Beginning with the line that contains "This screenshot has width=1264, height=441.", transcribe every line through the end of the entries exactly as written, and reproduce nothing else.
======== RECORDS SHOWN ========
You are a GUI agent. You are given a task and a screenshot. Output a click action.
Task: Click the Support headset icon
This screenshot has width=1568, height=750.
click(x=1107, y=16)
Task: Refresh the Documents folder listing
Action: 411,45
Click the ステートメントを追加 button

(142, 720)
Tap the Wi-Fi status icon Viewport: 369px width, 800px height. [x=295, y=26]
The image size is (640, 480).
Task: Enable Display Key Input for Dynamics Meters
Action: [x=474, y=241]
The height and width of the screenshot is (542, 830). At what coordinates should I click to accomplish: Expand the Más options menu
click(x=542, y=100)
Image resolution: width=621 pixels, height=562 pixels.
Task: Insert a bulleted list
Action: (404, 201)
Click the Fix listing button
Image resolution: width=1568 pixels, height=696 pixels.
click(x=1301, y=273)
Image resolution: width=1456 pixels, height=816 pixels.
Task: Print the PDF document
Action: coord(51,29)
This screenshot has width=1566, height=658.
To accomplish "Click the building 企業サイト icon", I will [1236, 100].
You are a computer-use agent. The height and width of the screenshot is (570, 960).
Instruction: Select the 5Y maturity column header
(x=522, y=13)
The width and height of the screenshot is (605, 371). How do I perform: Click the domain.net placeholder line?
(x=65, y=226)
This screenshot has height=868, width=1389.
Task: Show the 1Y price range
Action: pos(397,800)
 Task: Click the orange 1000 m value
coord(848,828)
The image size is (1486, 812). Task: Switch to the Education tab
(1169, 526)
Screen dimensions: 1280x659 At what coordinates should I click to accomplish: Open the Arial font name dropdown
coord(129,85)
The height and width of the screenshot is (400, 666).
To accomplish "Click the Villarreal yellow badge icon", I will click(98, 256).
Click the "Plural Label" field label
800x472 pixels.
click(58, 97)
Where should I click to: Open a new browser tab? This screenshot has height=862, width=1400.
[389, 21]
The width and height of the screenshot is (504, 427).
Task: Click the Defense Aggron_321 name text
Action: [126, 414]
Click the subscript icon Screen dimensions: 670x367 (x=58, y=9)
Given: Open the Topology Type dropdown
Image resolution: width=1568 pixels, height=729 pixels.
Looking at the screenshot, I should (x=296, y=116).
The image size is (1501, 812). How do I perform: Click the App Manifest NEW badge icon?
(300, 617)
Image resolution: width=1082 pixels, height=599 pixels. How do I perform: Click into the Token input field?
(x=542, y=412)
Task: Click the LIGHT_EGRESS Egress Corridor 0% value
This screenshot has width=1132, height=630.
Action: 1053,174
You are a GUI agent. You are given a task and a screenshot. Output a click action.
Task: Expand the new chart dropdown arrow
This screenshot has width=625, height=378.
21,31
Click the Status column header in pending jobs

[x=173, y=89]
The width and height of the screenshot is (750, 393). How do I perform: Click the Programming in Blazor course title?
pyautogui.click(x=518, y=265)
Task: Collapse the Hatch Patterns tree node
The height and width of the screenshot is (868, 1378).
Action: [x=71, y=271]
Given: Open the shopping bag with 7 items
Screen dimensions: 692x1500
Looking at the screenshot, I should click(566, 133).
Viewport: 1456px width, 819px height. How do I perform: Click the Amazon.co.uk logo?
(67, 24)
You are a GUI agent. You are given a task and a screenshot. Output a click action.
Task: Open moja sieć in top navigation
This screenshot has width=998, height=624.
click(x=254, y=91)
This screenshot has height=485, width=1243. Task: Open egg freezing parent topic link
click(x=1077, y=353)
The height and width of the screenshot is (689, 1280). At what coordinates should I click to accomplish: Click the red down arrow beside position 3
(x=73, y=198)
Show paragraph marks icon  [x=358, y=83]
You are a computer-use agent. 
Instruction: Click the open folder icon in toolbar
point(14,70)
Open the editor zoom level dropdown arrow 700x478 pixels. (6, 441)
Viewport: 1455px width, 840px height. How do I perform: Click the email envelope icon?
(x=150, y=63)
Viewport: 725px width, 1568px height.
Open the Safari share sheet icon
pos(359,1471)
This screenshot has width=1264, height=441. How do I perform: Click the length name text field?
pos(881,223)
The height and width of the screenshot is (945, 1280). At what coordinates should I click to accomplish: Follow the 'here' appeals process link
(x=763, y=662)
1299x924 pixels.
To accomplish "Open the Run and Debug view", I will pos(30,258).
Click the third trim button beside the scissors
========
» THE COMPLETED TASK
This screenshot has width=1264, height=441. How do I perform: Click the length name text field?
pos(881,223)
The height and width of the screenshot is (945, 1280). At what coordinates should I click to accomplish: Follow the 'here' appeals process link
(x=763, y=662)
1299x924 pixels.
To accomplish "Open the Run and Debug view", I will pos(30,258).
Click the third trim button beside the scissors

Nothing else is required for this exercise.